Text shown |
------------------------------

I find the tag price difficult to read. If its $2995 the seller is high, and I mean high as in on drugs. If its $1995 the seller is still high, and if was "only" $995 the price would still be too high.
I have seen one other nickel P.38, in a shop about a decade ago, asking price was $900 and it has the original period correct holster. A consignment gun it sat there for several months. Finally went away, though I don't think anyone actually bought it.
What is pictured is, as 105kw pointed out a late war gun from one of the subcontract manufacturers.
It may have been nickel plated by a factory, some factory, sometime after WWII. but it wasn't done by the factory that made the gun. There were no "factory nickel plated P.38s" produced during WWII.
Next point "nazi party offical"...well, no, not hardly. Either way you take the statement, its not correct in historical terms, or general terms, unless the seller has the valid documentation to prove it is a rare exception to the general practice, which, I doubt. If the seller is not deliberately lying, then they are misinformed, or most likely just ignorant of what the Nazi markings
actually mean.
There was no Nazi Party "official" handgun. The German military did, but the Party did not. Nearly all Nazi uniforms include a pistol, but there was no "party standard" pistol.
Now, if they mean they think the gun belonged to a Nazi Party Official (a person), that is doubtful. P.38s were first line standard military pistols. Along with the P.08 (Luger) they went first and mostly to military personnel, and not just officers.

------------------------------

Data extract |
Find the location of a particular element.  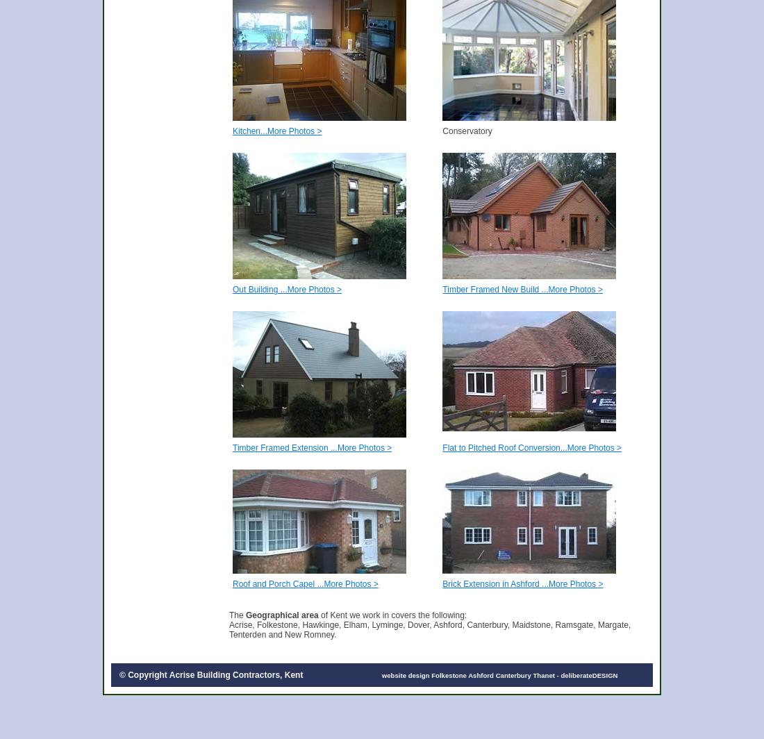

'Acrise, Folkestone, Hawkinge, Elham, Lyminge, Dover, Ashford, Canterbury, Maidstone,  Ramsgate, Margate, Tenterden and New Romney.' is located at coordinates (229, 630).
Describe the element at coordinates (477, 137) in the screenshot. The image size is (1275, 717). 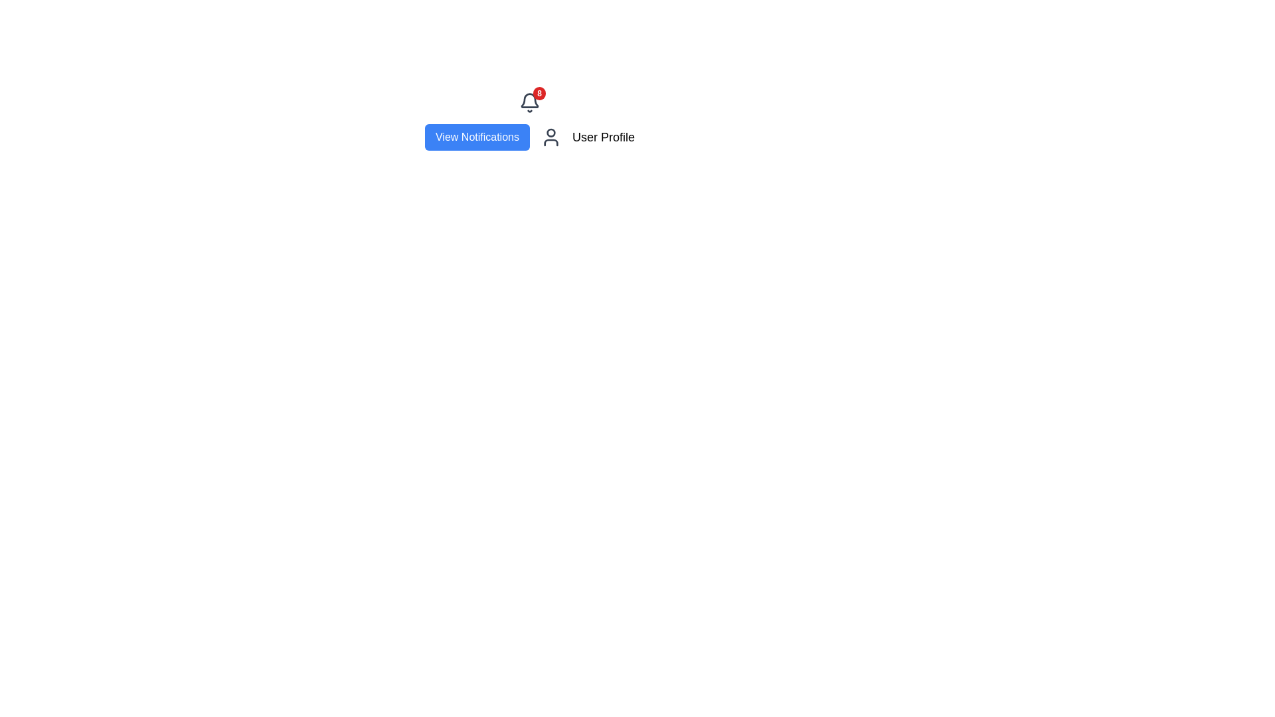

------------------------------

Task list |
A. Repeat the post about the nickel-plated P.38 pistol word for word, from "I find the tag" down to "actually bought it.".
B. Carry on the post about the nickel-plated P.38 pistol, starting after its last sentence.

Answers to the problems |
A.
I find the tag price difficult to read. If its $2995 the seller is high, and I mean high as in on drugs. If its $1995 the seller is still high, and if was "only" $995 the price would still be too high.
I have seen one other nickel P.38, in a shop about a decade ago, asking price was $900 and it has the original period correct holster. A consignment gun it sat there for several months. Finally went away, though I don't think anyone actually bought it.

B.
Party officials invariably wore other pistols, usually smaller ones. Walthers, Mausers, Sauers, and others and including pistols from captured nations were all used. Nazi Germany was always chronically short of pistols (due to nearly every Nazi uniform down to the mailman and dog catcher needing a pistol. They used about everything they got their hands on , and those guns were marked with Nazi Eagle & Swastika proof marks so today the uninformed might think those markings mean it was used by a Nazi Party official,
The Nazi WaA Pruf (WaffenAmt Pruf) is often only partial but if clearly stamped it is an Eagle and Swastika and an office number, and it is an acceptance stamp showing the gun passed inspection and is accepted for official service. That's all.
I'm not saying that specific P.38 could not have been worn by a Nazi party official but it would be very uncommon, and without valid historical documentation of WHO it came from (Gauleiter of Wittemberg.. etc.) then its just speculation and is only a story, to inflate the price.
The Nickel plating has destroyed its historical collector value. Its not a collector's piece, its a plain jane late war P.38 someone brought back from the war, or imported before 1968 and had nickel plated. Its not worth the asking price, not even close.
Not a presentation gun, either. I've seen several German presentation guns, including Nazi ones. and all of them were engraved, a little, or most usually a lot up to full coverage. Again, absent valid documentation, its just a BS story.
I do not accept the claim on the tag at face value, and anyone who buys that gun does so because they want a shiny P.38 more than they want the outrageous sum of money they are asking for it.
Not a good deal, in my opinion.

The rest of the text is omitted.